Techniques

Quelle technique abîme le moins les ongles ?

Emilie
juillet 06, 2026
technique qui abîme le moins les ongles

Question qu’on me pose au moins une fois par jour au salon, et je comprends pourquoi : entre le gel, le semi-permanent, la résine et le vernis classique, difficile de savoir laquelle de ces techniques préserve vraiment la santé de l’ongle. Spoiler : la réponse n’est pas aussi simple qu’un classement bête et méchant. Ça dépend surtout de la façon dont chaque technique est posée et retirée, plus que de la technique en elle-même.

Les points clés à retenir :

  • Le vernis classique reste la technique la moins agressive pour l’ongle naturel, mais demande un entretien fréquent
  • Le semi-permanent abîme peu l’ongle si le retrait est fait correctement, en salon de préférence
  • Le gel et la résine, plus solides, nécessitent un ponçage qui fragilise davantage l’ongle sur le long terme
  • Le vrai responsable des dégâts, c’est presque toujours le retrait mal fait, pas la pose elle-même
  • Alterner les techniques et faire des pauses régulières reste le meilleur moyen de préserver des ongles en bonne santé

Pourquoi cette question revient sans cesse

Je crois que beaucoup de femmes ont en tête une mauvaise expérience : des ongles fins, cassants, presque transparents après plusieurs mois de gel ou de semi-permanent enchaînés sans pause. Et c’est vrai, ça arrive. Mais attention, ce n’est pas la technique elle-même qui est coupable dans la majorité des cas. C’est la façon dont elle a été appliquée, et surtout retirée.

Je le répète à longueur de journée à mes clientes : le danger ne vient presque jamais de la pose. Il vient du retrait. Une lime électrique trop agressive, un produit qu’on arrache à la main, une ponceuse mal réglée, voilà les vrais ennemis de l’ongle naturel.

Le vernis classique, la technique la plus douce

Sans grande surprise, le vernis classique reste la technique qui abîme le moins l’ongle. Logique : il ne nécessite ni ponçage, ni lampe UV, ni dissolution chimique pour être retiré. Un coton imbibé de dissolvant, et c’est réglé en trente secondes.

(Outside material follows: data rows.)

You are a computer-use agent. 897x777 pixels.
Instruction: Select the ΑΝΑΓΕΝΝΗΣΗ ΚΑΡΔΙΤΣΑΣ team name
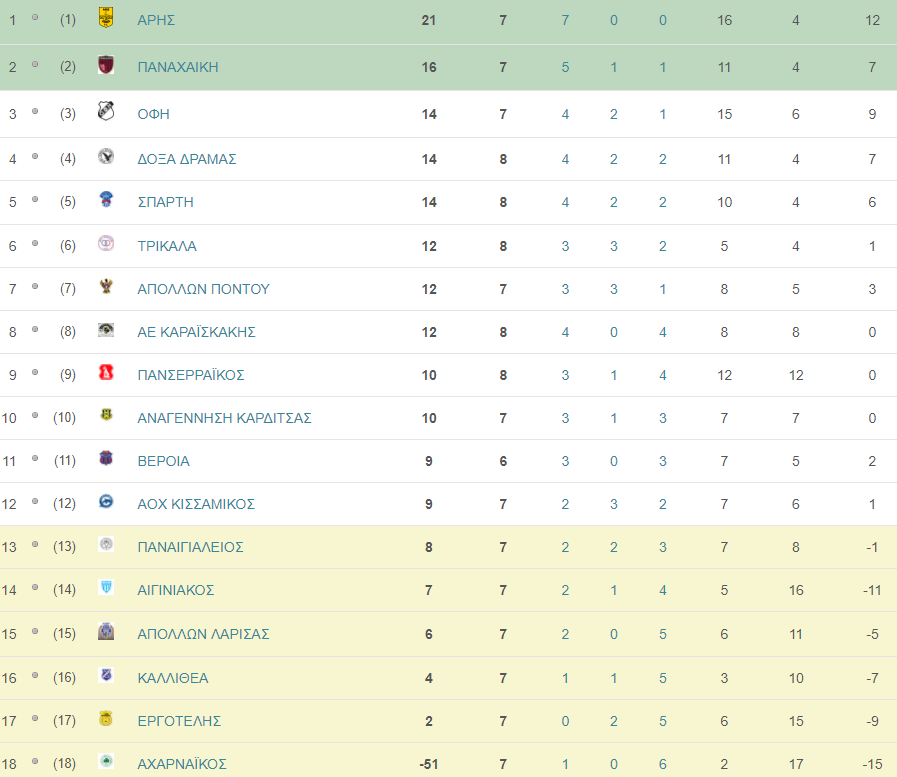tap(224, 418)
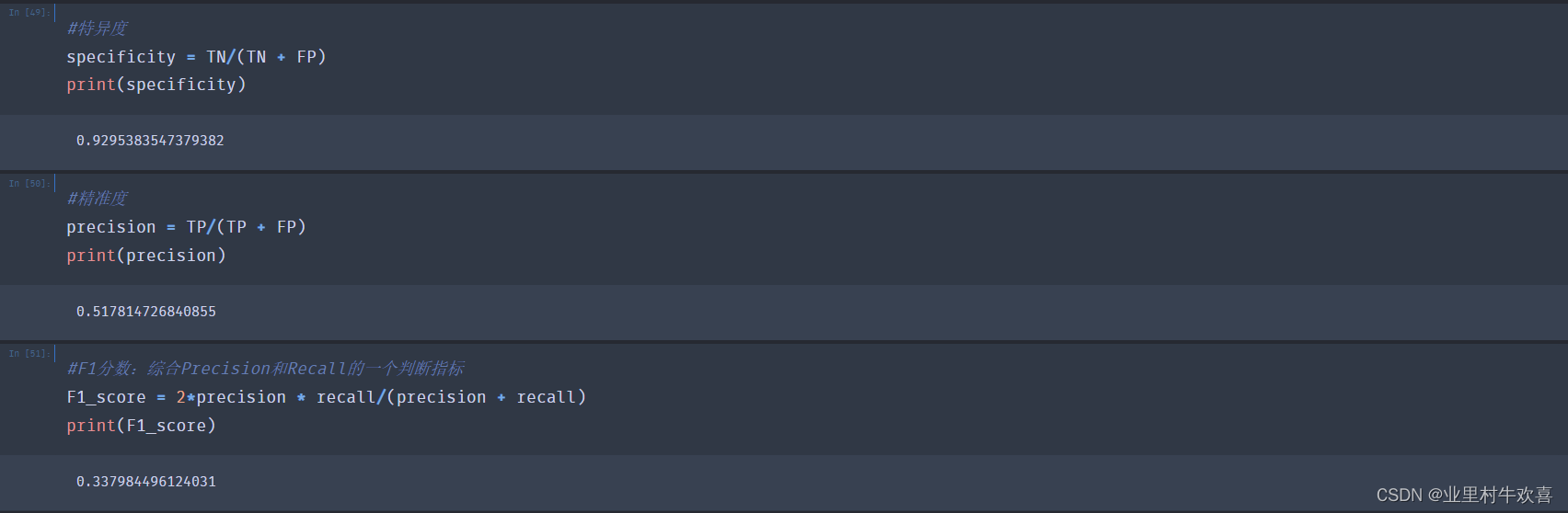The height and width of the screenshot is (513, 1568).
Task: Click the In [49] cell prompt
Action: coord(28,13)
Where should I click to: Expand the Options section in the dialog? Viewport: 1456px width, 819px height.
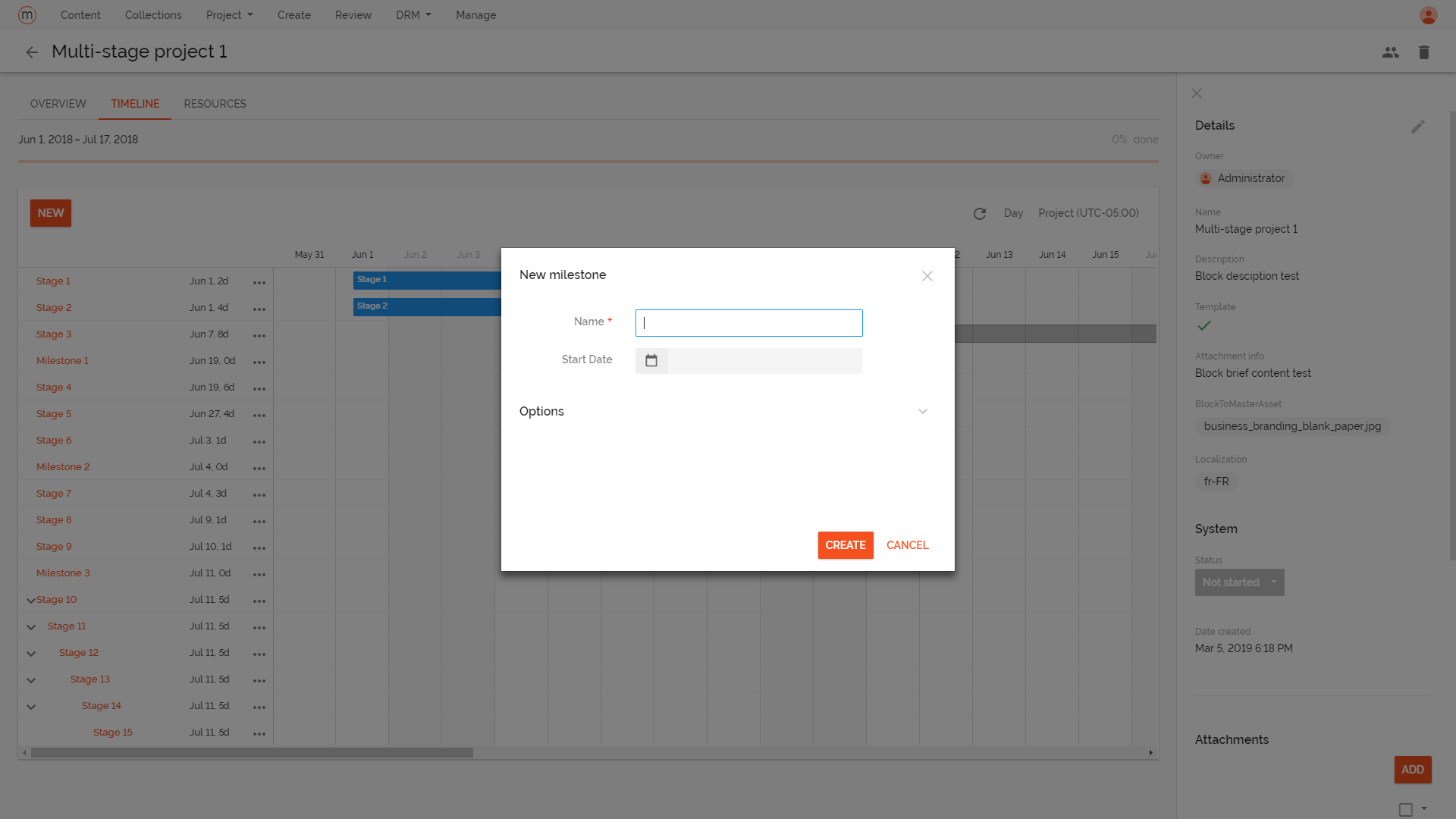(x=922, y=411)
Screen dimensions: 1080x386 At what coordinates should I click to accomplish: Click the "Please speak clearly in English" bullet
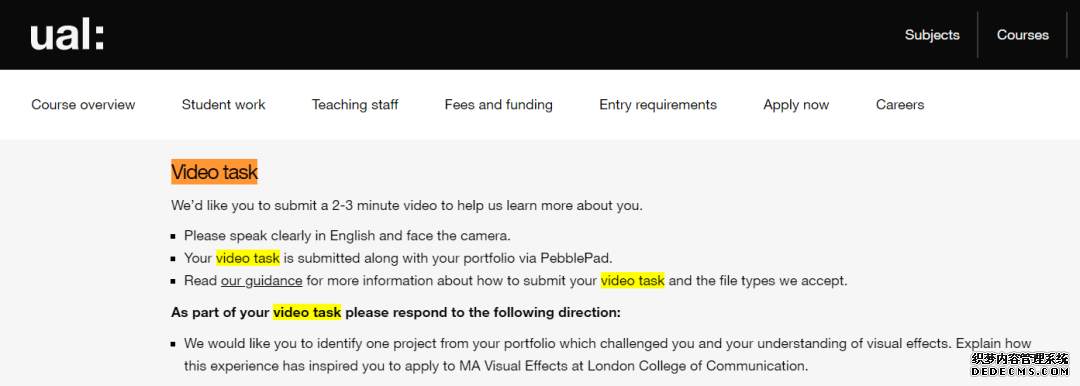pos(347,236)
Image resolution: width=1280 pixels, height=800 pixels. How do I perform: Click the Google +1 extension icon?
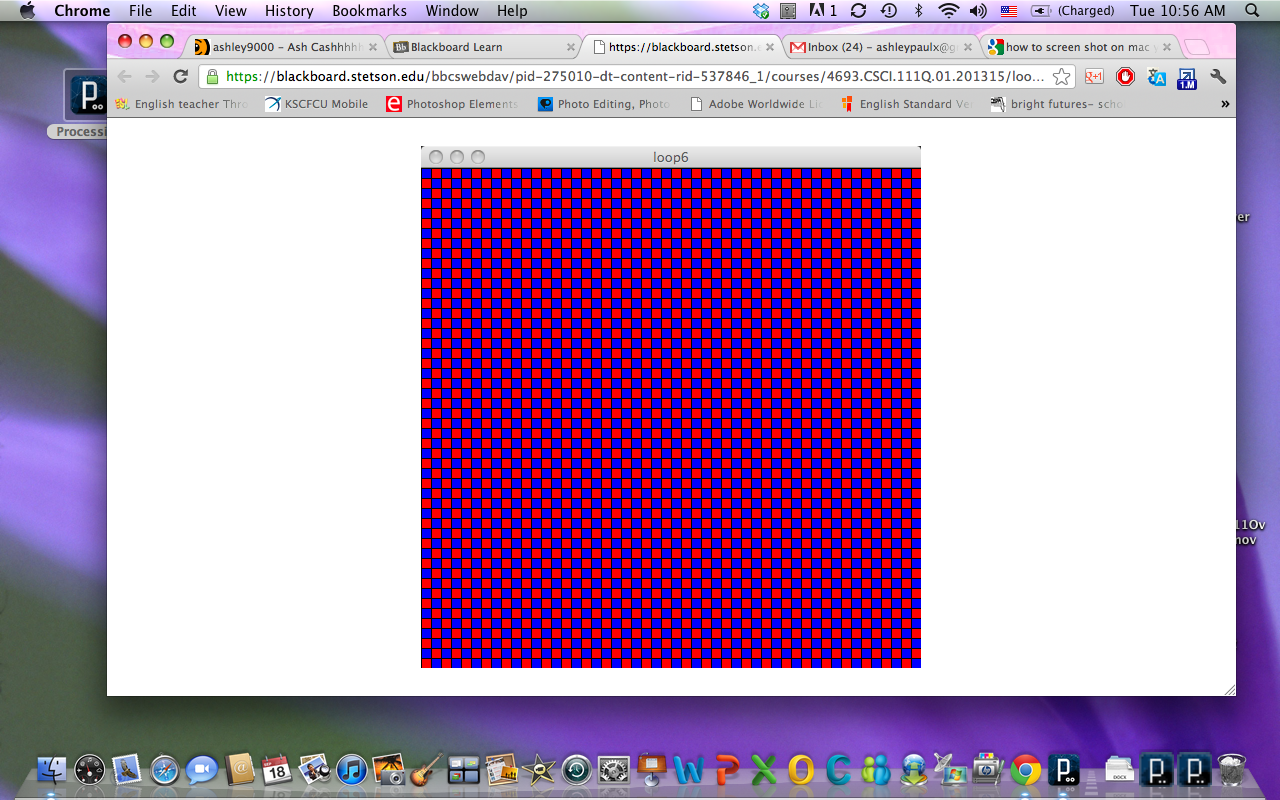[x=1095, y=77]
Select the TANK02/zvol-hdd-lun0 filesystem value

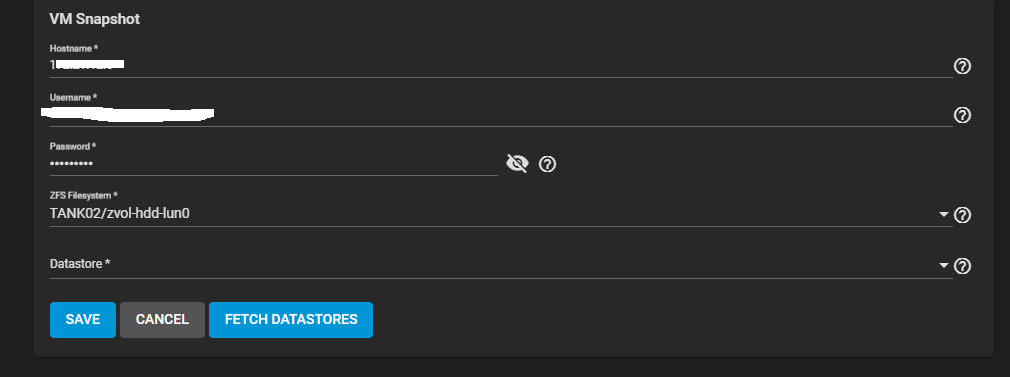pyautogui.click(x=120, y=213)
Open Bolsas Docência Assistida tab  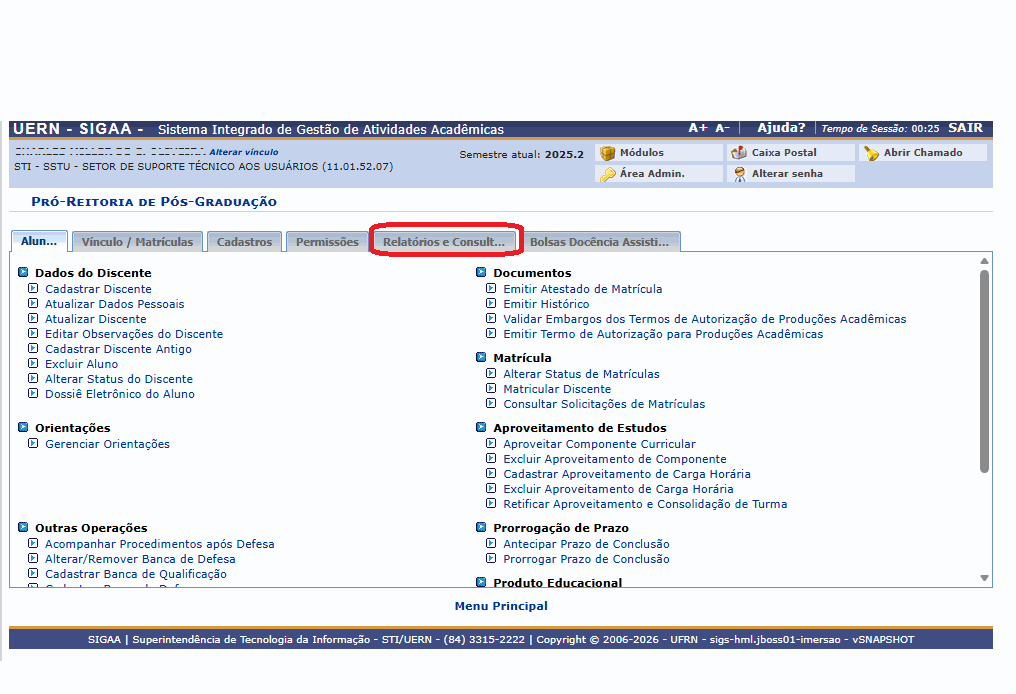click(x=599, y=242)

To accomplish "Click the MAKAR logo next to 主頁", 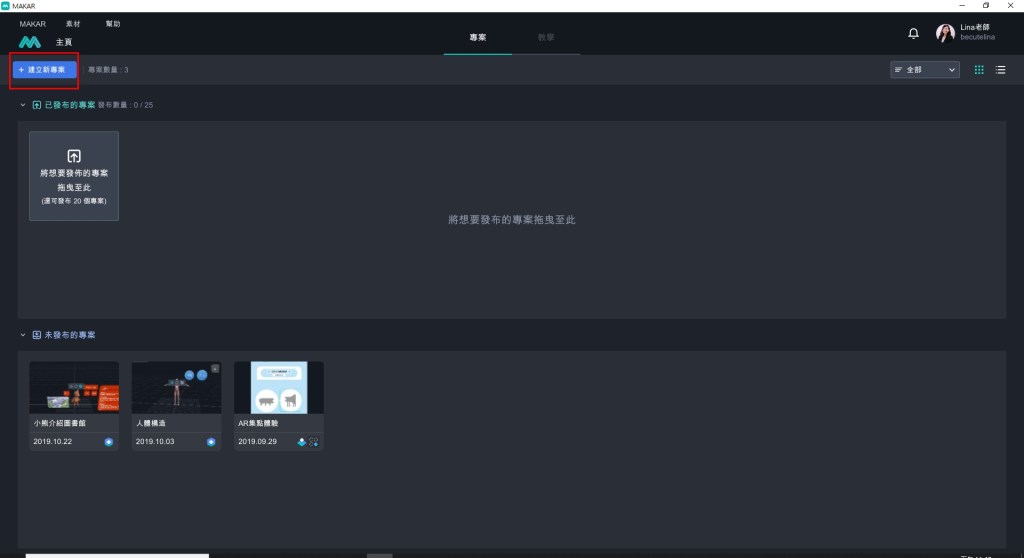I will click(x=29, y=42).
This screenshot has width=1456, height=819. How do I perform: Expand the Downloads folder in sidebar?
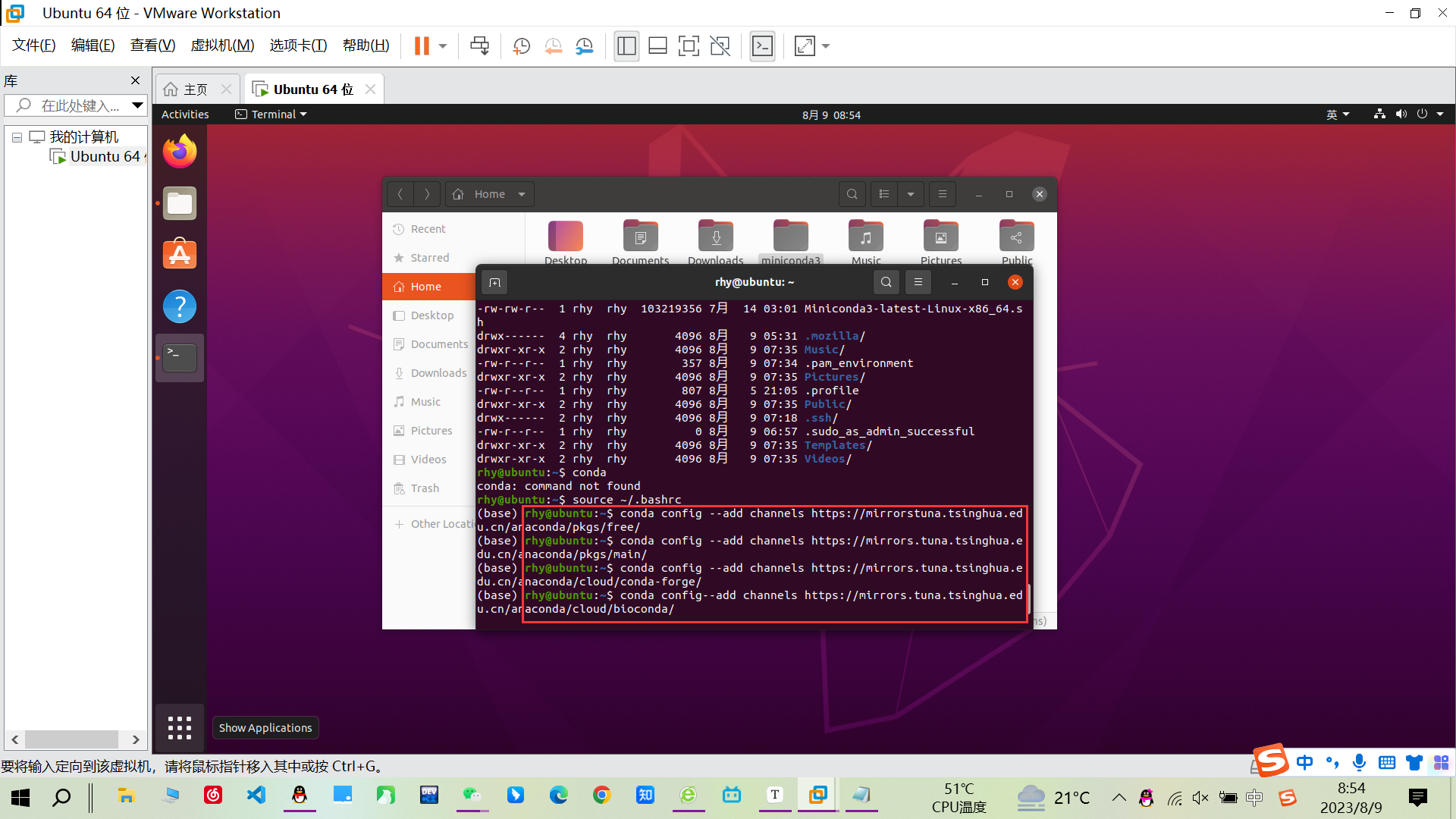[x=437, y=373]
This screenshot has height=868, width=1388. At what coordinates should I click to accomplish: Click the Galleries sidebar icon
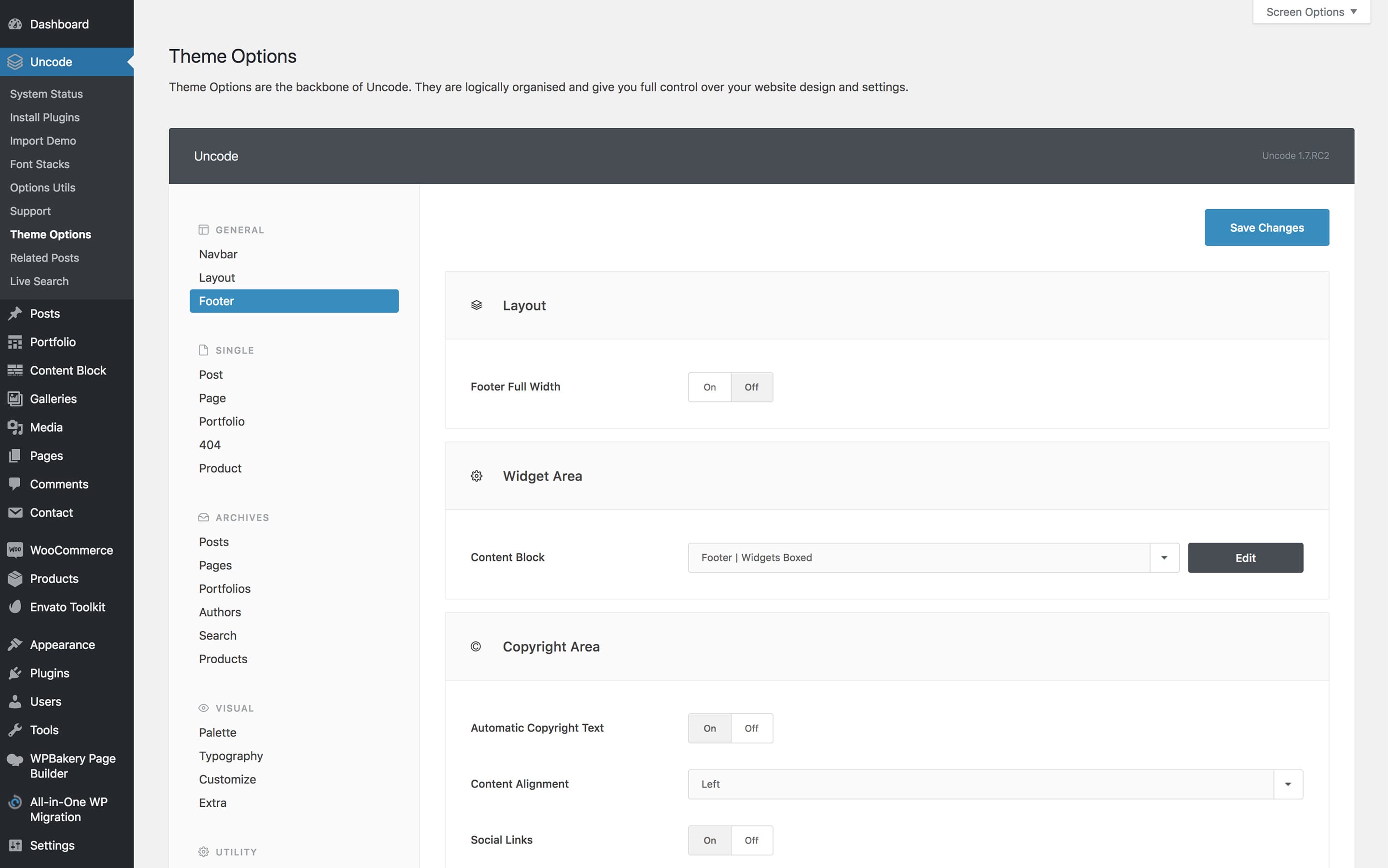coord(15,399)
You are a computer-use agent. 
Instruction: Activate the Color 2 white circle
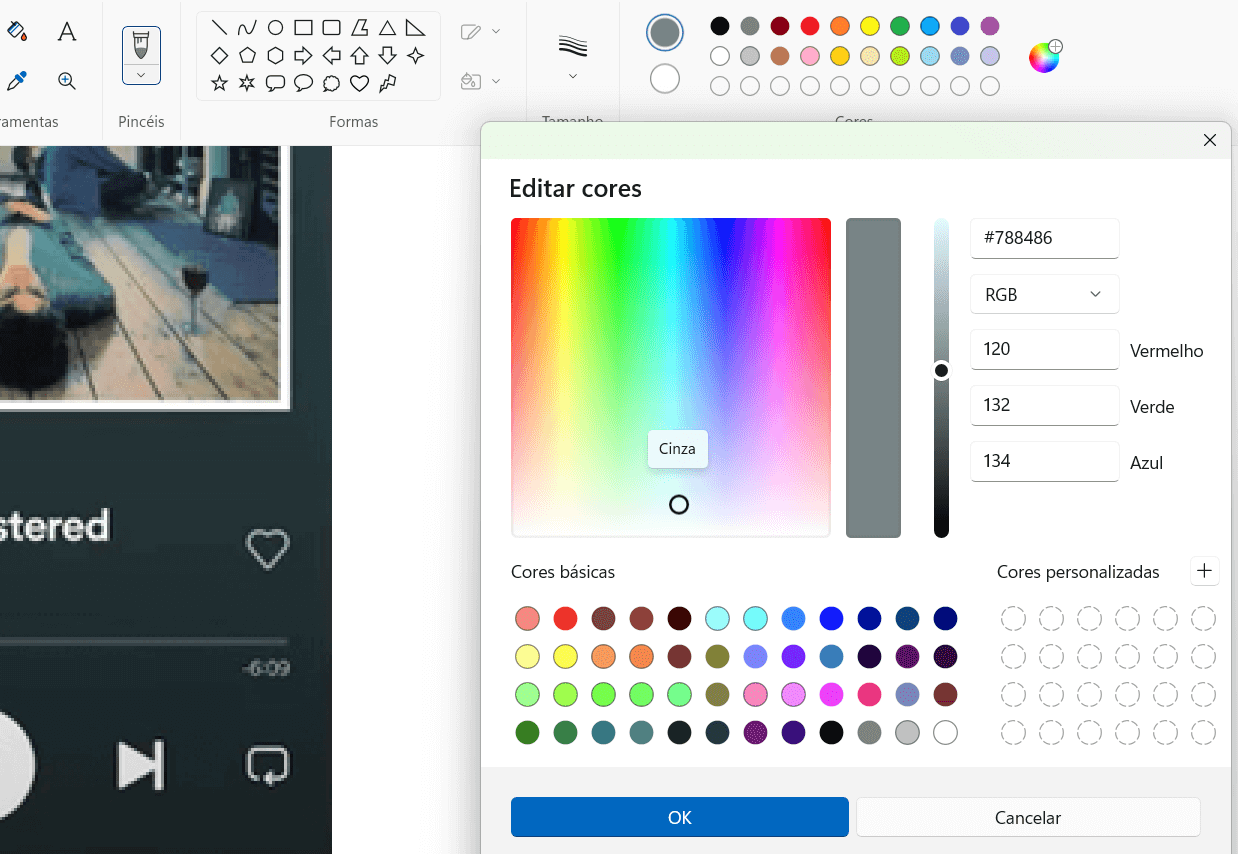[665, 78]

Le seul vrai risque avec le vernis classique, c’est le dissolvant lui-même, surtout s’il contient de l’acétone et que vous l’utilisez très souvent. À répétition, ça peut dessécher l’ongle et la peau autour. Rien d’irréversible, mais autant privilégier un dissolvant sans acétone si vous changez de couleur tous les deux jours (oui, certaines d’entre vous le font, on ne juge pas).

Le semi-permanent : pas si terrible, à condition de bien le retirer

Le semi-permanent a mauvaise réputation, et je trouve ça un peu injuste. En réalité, posé et retiré correctement, il n’abîme pas plus l’ongle qu’un vernis classique sur la durée. Le souci, c’est que beaucoup de personnes le retirent elles-mêmes à la maison, en grattant ou en arrachant le produit. Et là, oui, ça arrache aussi une partie de la kératine de l’ongle au passage.

En salon, le retrait se fait avec un dissolvant spécifique et du papier aluminium, en laissant le produit se dissoudre tout seul pendant une dizaine de minutes avant de le retirer en douceur. Aucune agression, aucun ponçage brutal. C’est exactement pour ça que je répète sans arrêt à mes clientes : ne retirez jamais votre semi-permanent vous-même avec une lime ou, pire, en le décollant à l’ongle.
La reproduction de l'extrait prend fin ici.